:: TEXT BLOCK ::
This week, the U.S. Bureau of Land Management (BLM) and the U.S. Forest Service signed the Jim McClure-Jerry Peak Wilderness Plan, which establishes a final management plan for one of the three new central Idaho wilderness areas. This particular wilderness area spans 183 square miles – 149 of them managed by the Forest Service; the other 34 square miles managed by BLM. Officials behind the plan say it’s “a middle ground plan when it comes to restrictions on human visitors and activities,” the Idaho Business Review reports.
“We believe we have a product that meets the intent of the Wilderness Act and legislation while providing considerations to the well-being of individuals who use the area for their livelihoods,” Chuck Mark, Salmon-Challis National Forest Supervisor, said in a statement.
:::
:: DATASET ::
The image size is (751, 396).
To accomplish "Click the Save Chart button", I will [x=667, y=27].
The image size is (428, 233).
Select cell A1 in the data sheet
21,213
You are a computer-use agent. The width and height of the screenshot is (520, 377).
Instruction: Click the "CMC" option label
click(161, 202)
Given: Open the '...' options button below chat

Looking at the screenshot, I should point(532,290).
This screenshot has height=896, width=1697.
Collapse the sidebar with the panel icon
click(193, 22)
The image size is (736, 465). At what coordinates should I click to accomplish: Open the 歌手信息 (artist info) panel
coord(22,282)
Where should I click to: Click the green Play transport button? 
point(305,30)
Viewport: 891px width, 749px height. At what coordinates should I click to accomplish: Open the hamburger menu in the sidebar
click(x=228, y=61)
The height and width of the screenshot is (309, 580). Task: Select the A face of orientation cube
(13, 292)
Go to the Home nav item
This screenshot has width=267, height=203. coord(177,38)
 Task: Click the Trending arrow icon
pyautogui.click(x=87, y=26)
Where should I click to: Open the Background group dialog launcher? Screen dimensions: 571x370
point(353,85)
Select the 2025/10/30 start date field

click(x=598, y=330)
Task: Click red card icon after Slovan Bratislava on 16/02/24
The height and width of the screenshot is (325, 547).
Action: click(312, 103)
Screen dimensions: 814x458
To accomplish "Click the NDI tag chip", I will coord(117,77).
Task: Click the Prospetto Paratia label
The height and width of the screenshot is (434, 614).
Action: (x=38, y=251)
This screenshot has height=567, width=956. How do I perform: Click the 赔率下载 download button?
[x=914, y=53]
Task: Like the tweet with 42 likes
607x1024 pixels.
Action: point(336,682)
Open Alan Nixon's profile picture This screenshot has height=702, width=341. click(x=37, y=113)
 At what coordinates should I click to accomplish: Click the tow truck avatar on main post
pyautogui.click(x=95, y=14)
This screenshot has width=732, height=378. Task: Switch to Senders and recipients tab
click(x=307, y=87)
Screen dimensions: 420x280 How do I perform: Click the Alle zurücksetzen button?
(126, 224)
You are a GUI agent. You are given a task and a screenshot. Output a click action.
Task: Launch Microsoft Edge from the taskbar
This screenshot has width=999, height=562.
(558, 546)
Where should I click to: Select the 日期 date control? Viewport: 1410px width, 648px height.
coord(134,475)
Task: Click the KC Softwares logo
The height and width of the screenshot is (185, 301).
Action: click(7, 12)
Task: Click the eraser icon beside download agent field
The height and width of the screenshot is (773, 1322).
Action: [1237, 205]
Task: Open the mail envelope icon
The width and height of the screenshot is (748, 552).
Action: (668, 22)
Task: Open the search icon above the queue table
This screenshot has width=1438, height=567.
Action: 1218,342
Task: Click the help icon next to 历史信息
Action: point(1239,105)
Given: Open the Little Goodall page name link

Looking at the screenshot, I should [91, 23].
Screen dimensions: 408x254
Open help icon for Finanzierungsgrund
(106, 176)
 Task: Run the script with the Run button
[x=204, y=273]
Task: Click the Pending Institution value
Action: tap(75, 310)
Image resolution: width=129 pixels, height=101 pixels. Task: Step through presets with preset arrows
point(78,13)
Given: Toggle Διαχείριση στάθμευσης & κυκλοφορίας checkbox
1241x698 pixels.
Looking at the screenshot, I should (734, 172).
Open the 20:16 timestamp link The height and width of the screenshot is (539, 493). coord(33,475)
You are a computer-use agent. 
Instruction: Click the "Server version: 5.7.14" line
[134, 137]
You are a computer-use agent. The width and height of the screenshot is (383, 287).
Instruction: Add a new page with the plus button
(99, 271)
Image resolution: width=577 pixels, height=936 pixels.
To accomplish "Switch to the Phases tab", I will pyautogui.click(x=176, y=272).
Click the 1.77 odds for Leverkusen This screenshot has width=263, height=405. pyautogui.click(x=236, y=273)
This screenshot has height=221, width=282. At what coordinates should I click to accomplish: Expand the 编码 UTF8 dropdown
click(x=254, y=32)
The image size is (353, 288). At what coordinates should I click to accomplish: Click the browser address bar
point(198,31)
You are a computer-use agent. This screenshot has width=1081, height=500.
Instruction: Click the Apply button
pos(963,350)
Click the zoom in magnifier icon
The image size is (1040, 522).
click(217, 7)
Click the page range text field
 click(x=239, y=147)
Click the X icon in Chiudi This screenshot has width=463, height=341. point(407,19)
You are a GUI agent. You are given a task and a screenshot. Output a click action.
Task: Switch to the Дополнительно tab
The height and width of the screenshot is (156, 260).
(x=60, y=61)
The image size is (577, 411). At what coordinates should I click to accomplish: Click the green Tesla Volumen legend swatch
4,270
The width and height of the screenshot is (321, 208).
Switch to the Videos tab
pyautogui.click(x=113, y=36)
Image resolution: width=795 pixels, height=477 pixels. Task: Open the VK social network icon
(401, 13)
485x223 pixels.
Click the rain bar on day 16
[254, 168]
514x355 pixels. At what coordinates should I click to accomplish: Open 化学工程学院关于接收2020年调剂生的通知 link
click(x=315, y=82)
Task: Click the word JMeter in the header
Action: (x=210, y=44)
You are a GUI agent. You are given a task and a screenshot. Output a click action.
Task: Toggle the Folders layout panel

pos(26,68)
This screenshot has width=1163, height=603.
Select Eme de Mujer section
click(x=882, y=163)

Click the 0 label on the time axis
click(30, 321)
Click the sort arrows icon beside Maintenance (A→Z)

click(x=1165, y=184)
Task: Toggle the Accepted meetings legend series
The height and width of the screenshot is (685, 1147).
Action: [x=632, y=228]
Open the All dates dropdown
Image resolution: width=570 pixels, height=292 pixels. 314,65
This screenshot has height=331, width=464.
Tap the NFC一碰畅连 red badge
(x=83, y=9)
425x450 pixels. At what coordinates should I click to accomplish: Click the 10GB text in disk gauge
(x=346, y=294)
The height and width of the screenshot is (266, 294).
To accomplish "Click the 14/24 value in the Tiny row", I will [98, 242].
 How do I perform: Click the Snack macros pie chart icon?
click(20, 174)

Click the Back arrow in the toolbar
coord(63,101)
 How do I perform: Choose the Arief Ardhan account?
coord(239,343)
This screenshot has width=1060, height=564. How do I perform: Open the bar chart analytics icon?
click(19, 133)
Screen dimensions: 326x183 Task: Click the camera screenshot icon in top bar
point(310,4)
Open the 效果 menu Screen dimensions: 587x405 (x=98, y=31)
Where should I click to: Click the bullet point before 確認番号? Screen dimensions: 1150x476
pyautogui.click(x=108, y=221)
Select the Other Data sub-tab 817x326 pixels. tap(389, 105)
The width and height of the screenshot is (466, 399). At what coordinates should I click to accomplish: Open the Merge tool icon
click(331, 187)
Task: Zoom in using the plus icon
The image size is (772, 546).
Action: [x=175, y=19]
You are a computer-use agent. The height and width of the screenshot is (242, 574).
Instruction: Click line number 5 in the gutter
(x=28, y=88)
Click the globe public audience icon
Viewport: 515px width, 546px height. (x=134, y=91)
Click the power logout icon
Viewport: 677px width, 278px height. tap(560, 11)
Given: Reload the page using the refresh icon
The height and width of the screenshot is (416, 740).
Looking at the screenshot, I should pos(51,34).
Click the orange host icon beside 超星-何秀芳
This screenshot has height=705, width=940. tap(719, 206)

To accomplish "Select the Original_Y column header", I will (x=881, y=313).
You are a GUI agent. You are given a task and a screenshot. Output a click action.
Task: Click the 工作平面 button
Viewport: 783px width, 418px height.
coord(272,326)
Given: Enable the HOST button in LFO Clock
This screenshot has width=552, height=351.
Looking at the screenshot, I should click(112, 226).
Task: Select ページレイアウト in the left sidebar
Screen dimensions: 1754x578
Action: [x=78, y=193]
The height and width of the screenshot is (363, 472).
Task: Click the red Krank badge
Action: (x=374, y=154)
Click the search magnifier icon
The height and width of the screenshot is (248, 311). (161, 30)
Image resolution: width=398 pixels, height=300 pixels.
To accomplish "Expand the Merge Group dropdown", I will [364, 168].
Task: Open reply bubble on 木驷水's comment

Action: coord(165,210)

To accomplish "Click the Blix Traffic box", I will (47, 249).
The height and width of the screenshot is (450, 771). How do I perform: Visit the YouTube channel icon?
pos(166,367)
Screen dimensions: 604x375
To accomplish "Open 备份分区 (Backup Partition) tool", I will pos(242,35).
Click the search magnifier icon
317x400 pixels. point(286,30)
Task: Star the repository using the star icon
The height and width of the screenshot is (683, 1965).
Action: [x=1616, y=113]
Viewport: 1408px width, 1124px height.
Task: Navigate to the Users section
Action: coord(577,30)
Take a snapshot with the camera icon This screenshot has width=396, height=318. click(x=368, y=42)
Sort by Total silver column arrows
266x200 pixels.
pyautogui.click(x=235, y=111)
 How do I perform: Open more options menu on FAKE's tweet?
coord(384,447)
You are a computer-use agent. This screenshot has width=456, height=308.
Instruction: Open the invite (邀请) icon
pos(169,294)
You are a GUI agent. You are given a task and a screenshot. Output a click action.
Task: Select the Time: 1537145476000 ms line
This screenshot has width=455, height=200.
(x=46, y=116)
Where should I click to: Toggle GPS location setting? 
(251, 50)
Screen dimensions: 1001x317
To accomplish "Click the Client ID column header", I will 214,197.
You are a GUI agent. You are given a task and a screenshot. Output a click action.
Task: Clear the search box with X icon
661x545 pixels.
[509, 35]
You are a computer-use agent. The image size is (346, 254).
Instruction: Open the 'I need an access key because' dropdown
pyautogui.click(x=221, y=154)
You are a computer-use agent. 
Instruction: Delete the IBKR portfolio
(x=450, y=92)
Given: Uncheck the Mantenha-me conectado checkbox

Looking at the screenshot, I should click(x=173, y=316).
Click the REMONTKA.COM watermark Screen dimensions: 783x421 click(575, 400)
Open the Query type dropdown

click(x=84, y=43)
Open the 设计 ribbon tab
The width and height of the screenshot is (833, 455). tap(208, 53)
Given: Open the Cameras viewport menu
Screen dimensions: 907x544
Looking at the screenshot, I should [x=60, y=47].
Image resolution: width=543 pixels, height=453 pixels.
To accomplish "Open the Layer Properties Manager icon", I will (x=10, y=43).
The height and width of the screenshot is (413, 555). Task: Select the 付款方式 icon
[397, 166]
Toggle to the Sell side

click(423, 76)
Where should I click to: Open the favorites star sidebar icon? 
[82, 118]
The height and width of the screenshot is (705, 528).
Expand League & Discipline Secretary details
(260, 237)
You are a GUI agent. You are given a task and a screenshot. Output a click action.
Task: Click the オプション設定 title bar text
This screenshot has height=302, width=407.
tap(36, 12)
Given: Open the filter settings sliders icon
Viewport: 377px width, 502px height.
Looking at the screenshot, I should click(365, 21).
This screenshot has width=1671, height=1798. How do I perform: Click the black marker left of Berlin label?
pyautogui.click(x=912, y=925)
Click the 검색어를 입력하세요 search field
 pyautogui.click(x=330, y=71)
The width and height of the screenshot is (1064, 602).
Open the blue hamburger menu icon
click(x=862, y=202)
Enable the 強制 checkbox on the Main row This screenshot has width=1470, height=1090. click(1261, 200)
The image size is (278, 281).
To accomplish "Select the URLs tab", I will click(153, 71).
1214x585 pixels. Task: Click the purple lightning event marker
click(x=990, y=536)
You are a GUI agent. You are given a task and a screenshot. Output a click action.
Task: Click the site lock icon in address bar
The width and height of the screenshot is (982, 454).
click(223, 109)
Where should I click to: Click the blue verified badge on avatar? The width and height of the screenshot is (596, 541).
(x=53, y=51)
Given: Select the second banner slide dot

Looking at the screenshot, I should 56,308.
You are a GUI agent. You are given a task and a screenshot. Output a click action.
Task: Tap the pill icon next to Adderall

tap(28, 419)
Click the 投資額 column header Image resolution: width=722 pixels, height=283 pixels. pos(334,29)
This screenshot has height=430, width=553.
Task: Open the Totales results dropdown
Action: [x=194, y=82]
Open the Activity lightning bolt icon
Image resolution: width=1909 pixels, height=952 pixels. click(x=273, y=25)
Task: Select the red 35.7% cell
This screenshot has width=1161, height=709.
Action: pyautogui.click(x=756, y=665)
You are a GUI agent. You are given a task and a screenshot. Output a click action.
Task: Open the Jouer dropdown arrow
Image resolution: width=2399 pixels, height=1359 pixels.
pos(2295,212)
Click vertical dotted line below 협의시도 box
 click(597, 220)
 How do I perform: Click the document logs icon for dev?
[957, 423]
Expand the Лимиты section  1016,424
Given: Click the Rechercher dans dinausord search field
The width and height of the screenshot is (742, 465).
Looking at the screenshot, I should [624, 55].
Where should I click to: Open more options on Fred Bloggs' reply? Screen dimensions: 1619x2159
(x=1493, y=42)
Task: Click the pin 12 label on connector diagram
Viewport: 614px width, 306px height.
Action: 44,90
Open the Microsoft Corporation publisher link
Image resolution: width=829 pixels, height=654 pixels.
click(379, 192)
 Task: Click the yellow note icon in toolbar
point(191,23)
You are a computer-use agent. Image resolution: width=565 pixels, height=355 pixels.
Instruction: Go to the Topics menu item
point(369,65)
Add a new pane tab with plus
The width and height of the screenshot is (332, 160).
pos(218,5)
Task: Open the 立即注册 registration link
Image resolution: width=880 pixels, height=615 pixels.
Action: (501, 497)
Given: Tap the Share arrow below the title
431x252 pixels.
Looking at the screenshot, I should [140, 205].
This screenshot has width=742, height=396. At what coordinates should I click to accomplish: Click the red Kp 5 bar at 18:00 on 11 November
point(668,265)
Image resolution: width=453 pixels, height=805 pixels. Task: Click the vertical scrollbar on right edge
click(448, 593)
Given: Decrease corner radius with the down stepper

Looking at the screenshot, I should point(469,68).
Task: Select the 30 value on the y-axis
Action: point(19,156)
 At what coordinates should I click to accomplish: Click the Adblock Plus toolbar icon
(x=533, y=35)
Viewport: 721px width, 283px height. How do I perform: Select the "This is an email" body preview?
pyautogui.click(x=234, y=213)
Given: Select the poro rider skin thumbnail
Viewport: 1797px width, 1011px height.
:::
• _APPLY WHAT YOU READ_
(1) Please list every figure in square miles given in the wilderness plan text, noting what each one measures.
(2) In the wilderness plan text, what position does Chuck Mark hold?

• _TASK ANSWERS_
(1)
- 183 square miles: the total area of the Jim McClure-Jerry Peak wilderness area
- 149 square miles: the part managed by the Forest Service
- 34 square miles: the part managed by BLM

(2) Salmon-Challis National Forest Supervisor